Recreational Dreaming, released on Steam on January 31st 2018, is a surreal, casual “sleepwalking simulator” for the HTC Vive. Our primary goals were accessibility, comfort, and producing a sense of a fully saturate dream. We chose to include narrative moments that would be evocative to an extremely wide group of users without challenging them in unintended ways. We felt the ecosystem of VR experiences was skewed too much toward middle- and hardcore games, and, in keeping with our belief that VR should be universally inclusive, we decided to create an experience that rewards with discovery, rather than challenge.
The duration of the project was 17 months. Ryan Donaldson, the 3D artist, concept artist and painter contributed to the initial concept and designs, and worked full-time for seven months. I completed the rest of the tasks over the duration.
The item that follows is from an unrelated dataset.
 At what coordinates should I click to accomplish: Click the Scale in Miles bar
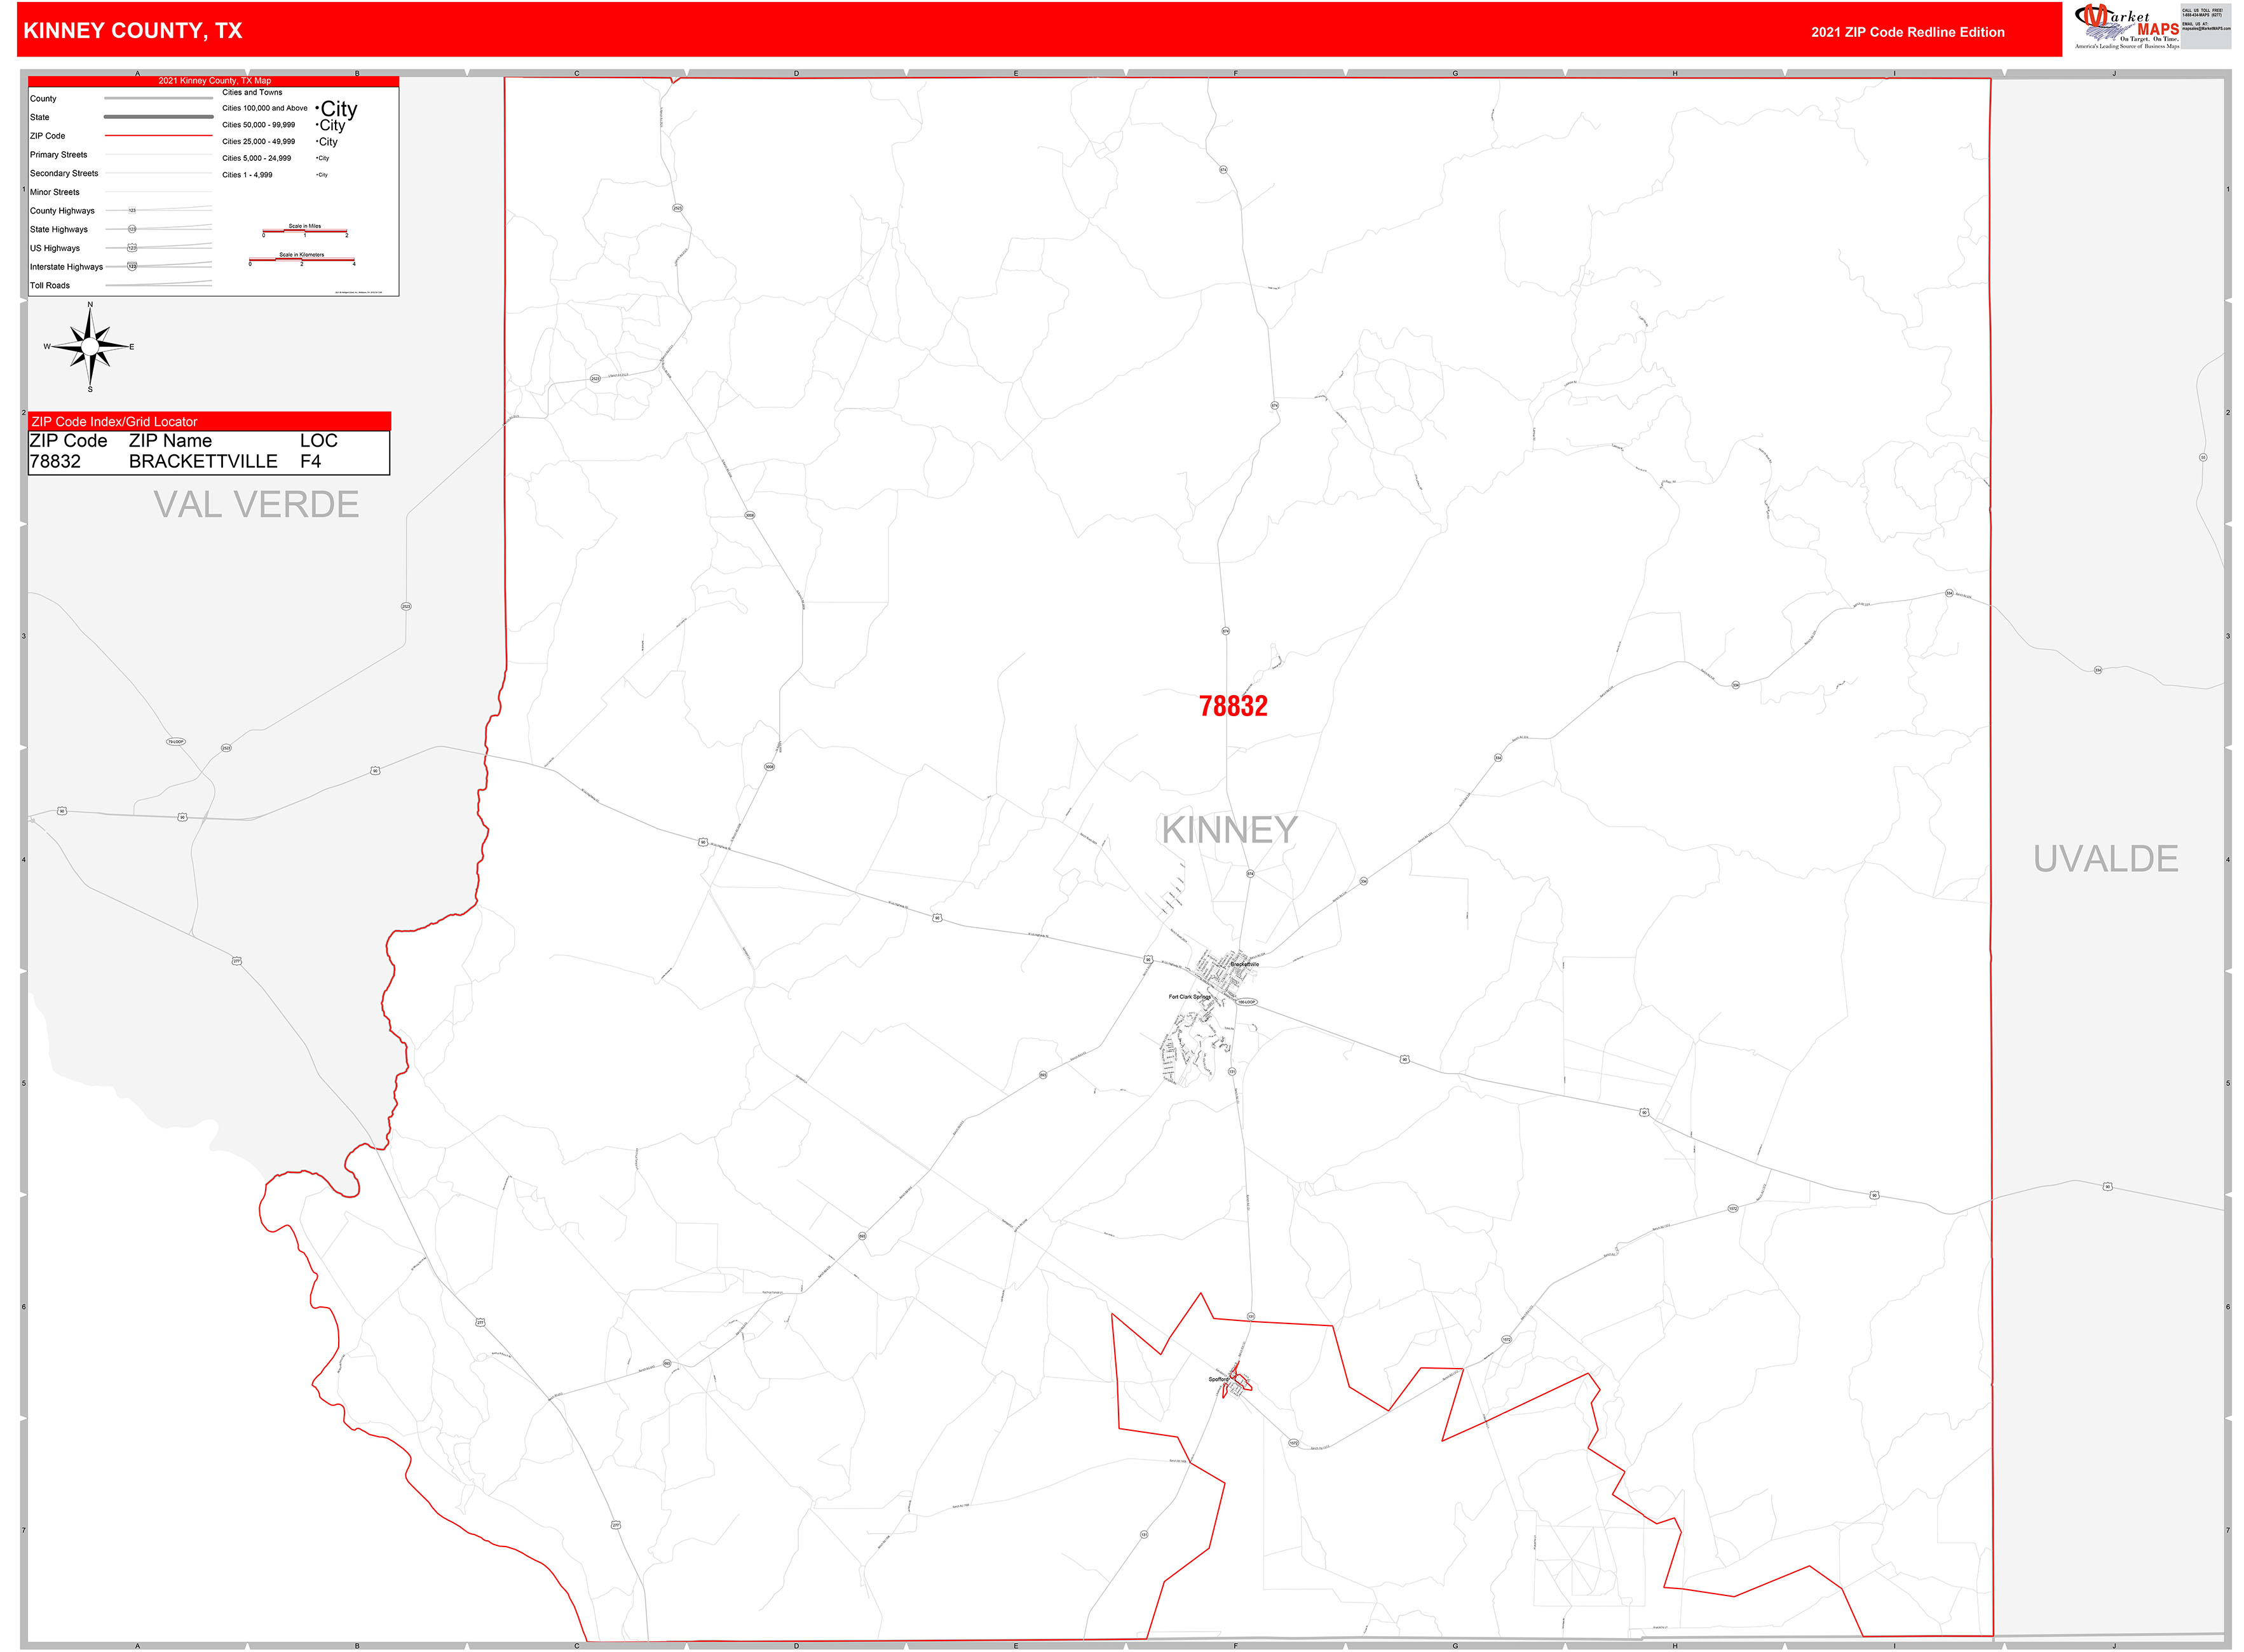[x=305, y=231]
UX/UI Challenges, Decisions
We chose the central dynamic of shooting, and prototyped various slingshots to give the player the force and aiming control of the common bow-and-arrow dynamic, with the added benefit of increased visibility over the top of the mesh. However, during early playtesting we began to question the tradeoff a two-handed approach and accessibility to players with comfortable use of only one hand. We ended up designing a time-based mechanic to fire one-handed, and a new metaphor for the controller – a flashlight, which came with the added benefit of inducing a constant state of interaction with the environment through its realtime beam.
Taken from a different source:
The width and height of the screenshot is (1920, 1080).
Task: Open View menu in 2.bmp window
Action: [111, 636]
Through shooting various trigger objects, the player is able to unlock more space to explore and traverse between environments. To allow for exploration of these environments, we chose the action of teleporting for its general acceptance as a simulator sickness-proof locomotion solution. We decided on a bezier teleport beam to allow for easier navigation of terrain of various heights and across gaps, allowing us certain freedoms in level design.
Because one of the central goals of the brief was to create an accessible game and so as to not overcomplicate the controller, the only other function we added to the controller was the ability to create a physical object that can be used to return the player to the title screen. Because of this simplicity, only a select few playtesters were unable to master the controls in less than a minute.
Because many players would be playing two-handed, we designed the secondary control to have meaningful but game-unnecessary functionality, including a camera function that saves screenshots to the player’s computer, and a deconstructed score card to support the central metaphor of the experience.
Other UI/UX considerations are discussed in my post-mortem, featured at Gamasutra.
Because we chose to create an environment that would be broadly narratively evocative rather than telling a specific story, we were faced with the challenge of depending heavily on environmental storytelling while avoiding elements that might easily add up into a linear narrative. This required finding numerous frames to reinterpret the various environments so as to craft narrative delivery elements appropriate but distinct. For instance, the desert canyon level includes elements of the American southwest, the Painted Hills of Oregon, the Atacama Desert in Peru and Chile, as well as an ICBM launch, a peyote trip, and ancient cave painting.
Other notable narrative delivery events are a squadron of giant paper airplanes in bombing formation, a tape recorder that plays children’s musings, and a brisk but glorious sunrise.